# DESCRIPTION OF THE TASK
Reproduce each of the following entries line for line, with no changes.
— Start of EXERCISE INPUT —
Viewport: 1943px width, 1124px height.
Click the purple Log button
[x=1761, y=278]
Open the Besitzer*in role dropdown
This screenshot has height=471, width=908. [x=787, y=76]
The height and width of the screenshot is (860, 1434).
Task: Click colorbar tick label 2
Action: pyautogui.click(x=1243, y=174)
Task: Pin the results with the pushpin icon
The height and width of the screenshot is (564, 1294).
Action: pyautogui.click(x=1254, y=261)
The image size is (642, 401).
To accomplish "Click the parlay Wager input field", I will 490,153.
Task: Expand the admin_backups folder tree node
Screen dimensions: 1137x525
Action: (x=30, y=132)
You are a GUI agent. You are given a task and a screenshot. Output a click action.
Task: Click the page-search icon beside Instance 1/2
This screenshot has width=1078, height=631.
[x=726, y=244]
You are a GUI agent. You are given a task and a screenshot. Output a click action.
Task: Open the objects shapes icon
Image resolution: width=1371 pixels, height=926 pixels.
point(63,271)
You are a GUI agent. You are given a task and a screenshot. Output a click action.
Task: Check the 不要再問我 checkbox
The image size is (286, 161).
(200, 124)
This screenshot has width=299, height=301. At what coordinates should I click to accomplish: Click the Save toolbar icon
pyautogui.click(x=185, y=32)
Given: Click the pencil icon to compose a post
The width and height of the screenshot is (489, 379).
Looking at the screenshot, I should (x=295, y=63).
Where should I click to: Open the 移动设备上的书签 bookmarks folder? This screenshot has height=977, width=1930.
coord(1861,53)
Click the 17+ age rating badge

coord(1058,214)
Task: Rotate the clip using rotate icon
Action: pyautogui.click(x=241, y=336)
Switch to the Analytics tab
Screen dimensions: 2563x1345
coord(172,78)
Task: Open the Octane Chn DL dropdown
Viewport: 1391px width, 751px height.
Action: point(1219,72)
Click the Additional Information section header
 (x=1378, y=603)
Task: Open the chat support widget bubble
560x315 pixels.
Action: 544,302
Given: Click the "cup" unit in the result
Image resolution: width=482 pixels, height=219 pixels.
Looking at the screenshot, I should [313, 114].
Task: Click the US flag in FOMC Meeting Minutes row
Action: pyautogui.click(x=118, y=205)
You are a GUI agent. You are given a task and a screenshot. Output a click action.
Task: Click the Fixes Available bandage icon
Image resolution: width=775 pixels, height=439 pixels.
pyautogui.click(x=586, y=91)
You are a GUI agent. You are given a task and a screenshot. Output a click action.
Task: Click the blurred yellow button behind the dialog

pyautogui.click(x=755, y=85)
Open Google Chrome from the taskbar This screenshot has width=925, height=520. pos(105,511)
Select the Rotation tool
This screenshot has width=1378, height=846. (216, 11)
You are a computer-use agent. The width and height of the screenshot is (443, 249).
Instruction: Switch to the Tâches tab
— End of EXERCISE INPUT —
# ANSWER TO THIS PROBLEM
Viewport: 1943px width, 1124px height.
Click the purple Log button
[x=1761, y=278]
Open the Besitzer*in role dropdown
This screenshot has height=471, width=908. [x=787, y=76]
The height and width of the screenshot is (860, 1434).
Task: Click colorbar tick label 2
Action: pyautogui.click(x=1243, y=174)
Task: Pin the results with the pushpin icon
The height and width of the screenshot is (564, 1294).
Action: pyautogui.click(x=1254, y=261)
The image size is (642, 401).
To accomplish "Click the parlay Wager input field", I will 490,153.
Task: Expand the admin_backups folder tree node
Screen dimensions: 1137x525
Action: (x=30, y=132)
You are a GUI agent. You are given a task and a screenshot. Output a click action.
Task: Click the page-search icon beside Instance 1/2
This screenshot has width=1078, height=631.
[x=726, y=244]
You are a GUI agent. You are given a task and a screenshot. Output a click action.
Task: Open the objects shapes icon
Image resolution: width=1371 pixels, height=926 pixels.
point(63,271)
You are a GUI agent. You are given a task and a screenshot. Output a click action.
Task: Check the 不要再問我 checkbox
The image size is (286, 161).
(200, 124)
This screenshot has width=299, height=301. At what coordinates should I click to accomplish: Click the Save toolbar icon
pyautogui.click(x=185, y=32)
Given: Click the pencil icon to compose a post
The width and height of the screenshot is (489, 379).
Looking at the screenshot, I should (x=295, y=63).
Where should I click to: Open the 移动设备上的书签 bookmarks folder? This screenshot has height=977, width=1930.
coord(1861,53)
Click the 17+ age rating badge

coord(1058,214)
Task: Rotate the clip using rotate icon
Action: pyautogui.click(x=241, y=336)
Switch to the Analytics tab
Screen dimensions: 2563x1345
coord(172,78)
Task: Open the Octane Chn DL dropdown
Viewport: 1391px width, 751px height.
Action: point(1219,72)
Click the Additional Information section header
 (x=1378, y=603)
Task: Open the chat support widget bubble
560x315 pixels.
Action: 544,302
Given: Click the "cup" unit in the result
Image resolution: width=482 pixels, height=219 pixels.
Looking at the screenshot, I should [313, 114].
Task: Click the US flag in FOMC Meeting Minutes row
Action: pyautogui.click(x=118, y=205)
You are a GUI agent. You are given a task and a screenshot. Output a click action.
Task: Click the Fixes Available bandage icon
Image resolution: width=775 pixels, height=439 pixels.
pyautogui.click(x=586, y=91)
You are a GUI agent. You are given a task and a screenshot. Output a click action.
Task: Click the blurred yellow button behind the dialog

pyautogui.click(x=755, y=85)
Open Google Chrome from the taskbar This screenshot has width=925, height=520. pos(105,511)
Select the Rotation tool
This screenshot has width=1378, height=846. (216, 11)
You are a computer-use agent. The width and height of the screenshot is (443, 249).
Instruction: Switch to the Tâches tab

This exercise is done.